Gospel music (noun) is a kind of distinctively American religious music that is associated with evangelism and is based on the melodies of folk music blended with elements of spirituals and jazz.

Good definition - even though it left out that gospel music was birth out of the African-American experience and that both spirituals and jazz - products of the south - are also rooted within African-American culture.

Two careful observations must be made after rediscovering these facts.

1) Just because gospel music is a product of the African-American experience, that doesn’t apply that everything that is spiritual and black is gospel. Gospel music is still defined by its character and style and is not entirely designed around race.

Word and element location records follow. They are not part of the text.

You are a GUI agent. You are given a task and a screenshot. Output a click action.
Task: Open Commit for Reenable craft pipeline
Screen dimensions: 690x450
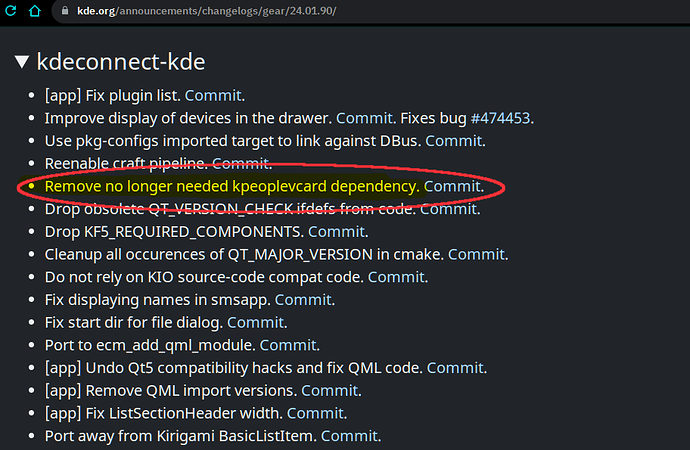point(240,164)
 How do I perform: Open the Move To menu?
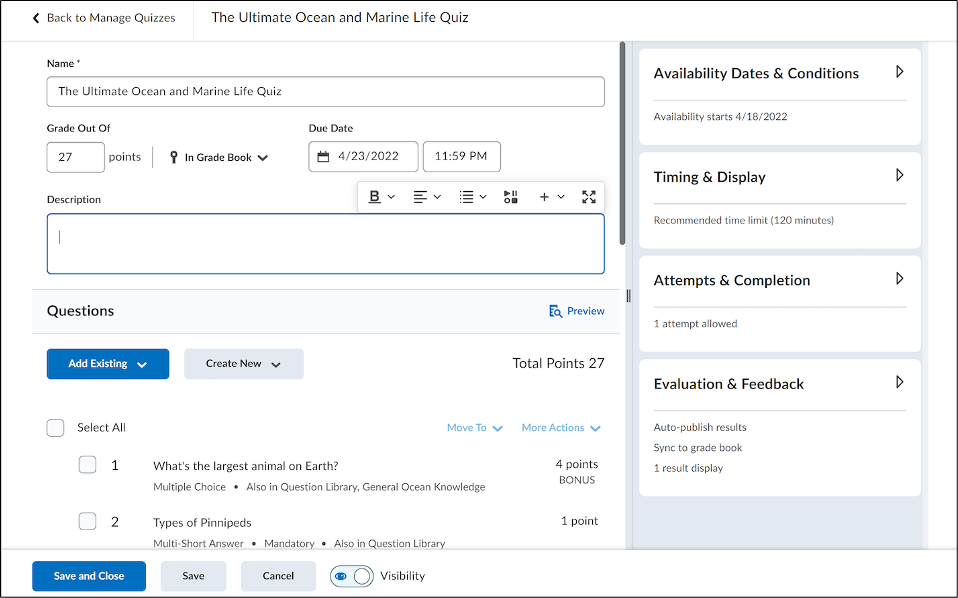click(475, 428)
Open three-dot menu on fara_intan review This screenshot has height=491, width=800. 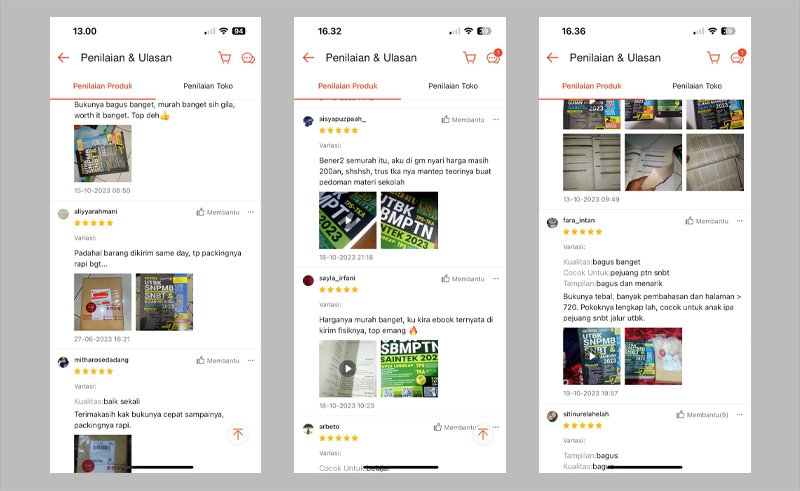[740, 221]
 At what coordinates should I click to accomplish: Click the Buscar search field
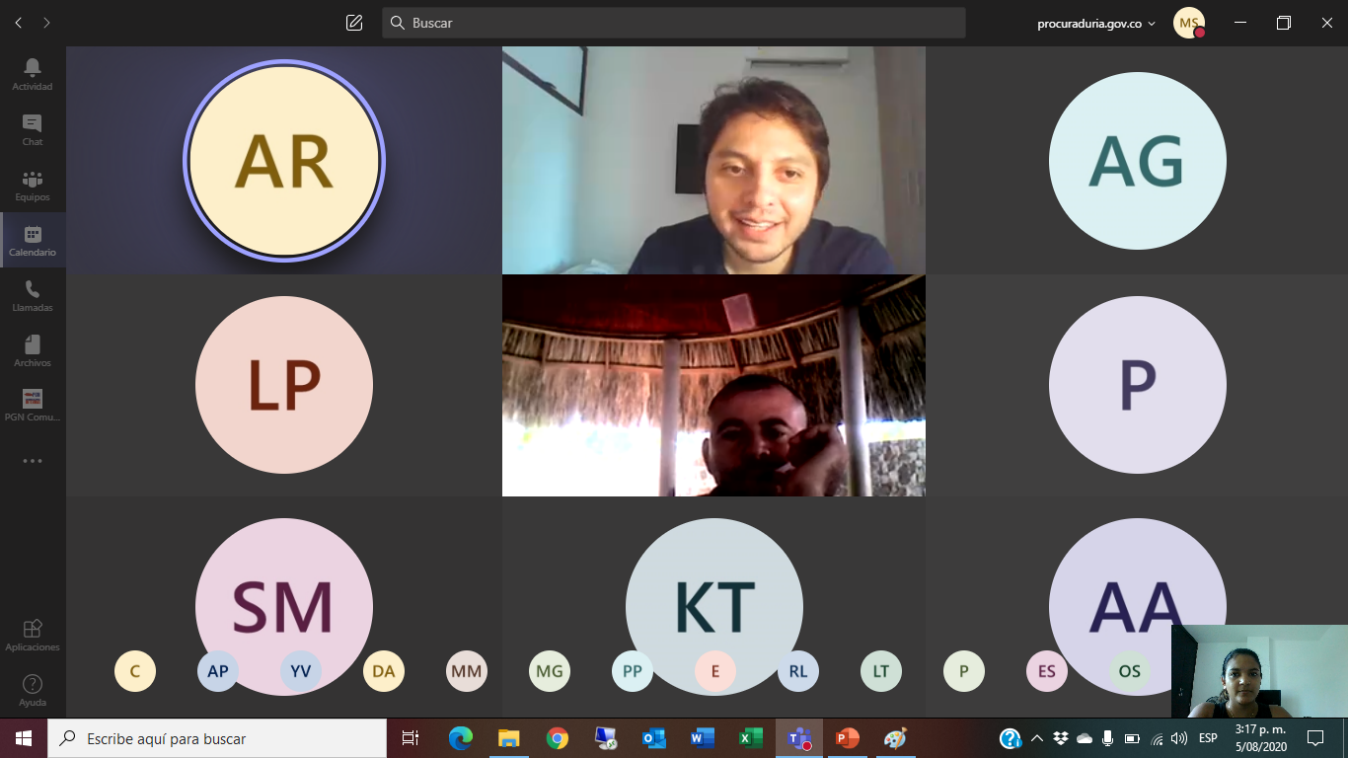[673, 23]
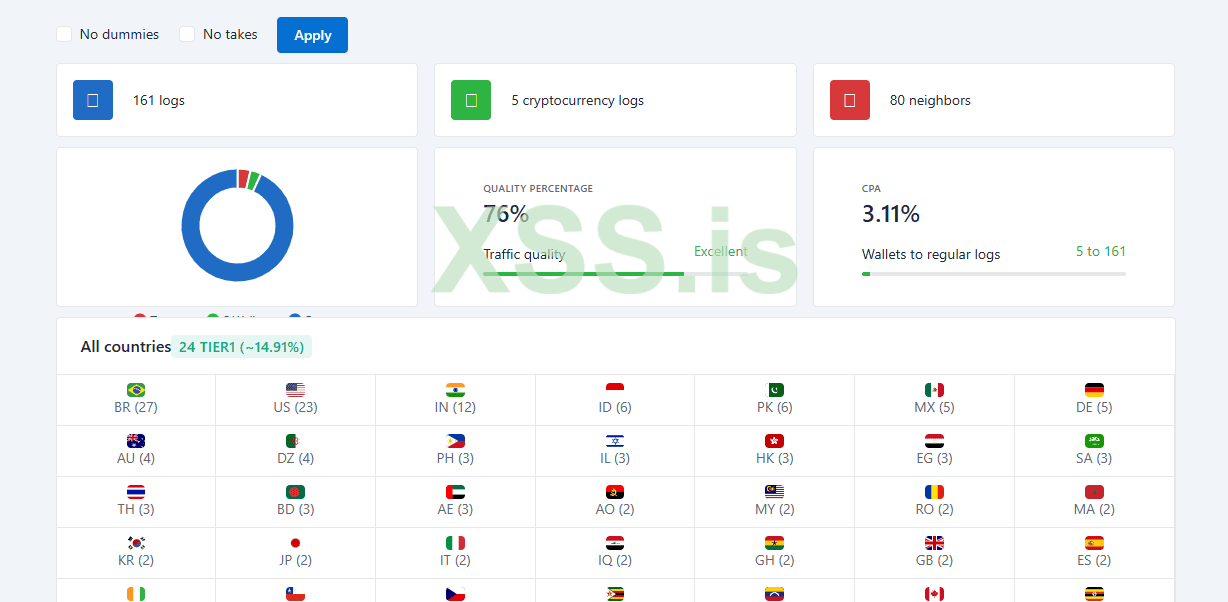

The origins may have been developed by blacks, but should not be viewed as a genre or style that uses race as a means of separation or division. In other words, style makes gospel what it is, not race.

2) Just because an artist sings about the scriptures or any scriptures pertaining to the Gospels of the Bible - it doesn’t qualify the material to be solely defined as being gospel music. Remember that gospel music is defined by style and its character. Always look for the defining elements of the blues and jazz and an intense performance highlighted with infectious energy. Those traits are grounds in identifying authentic gospel music.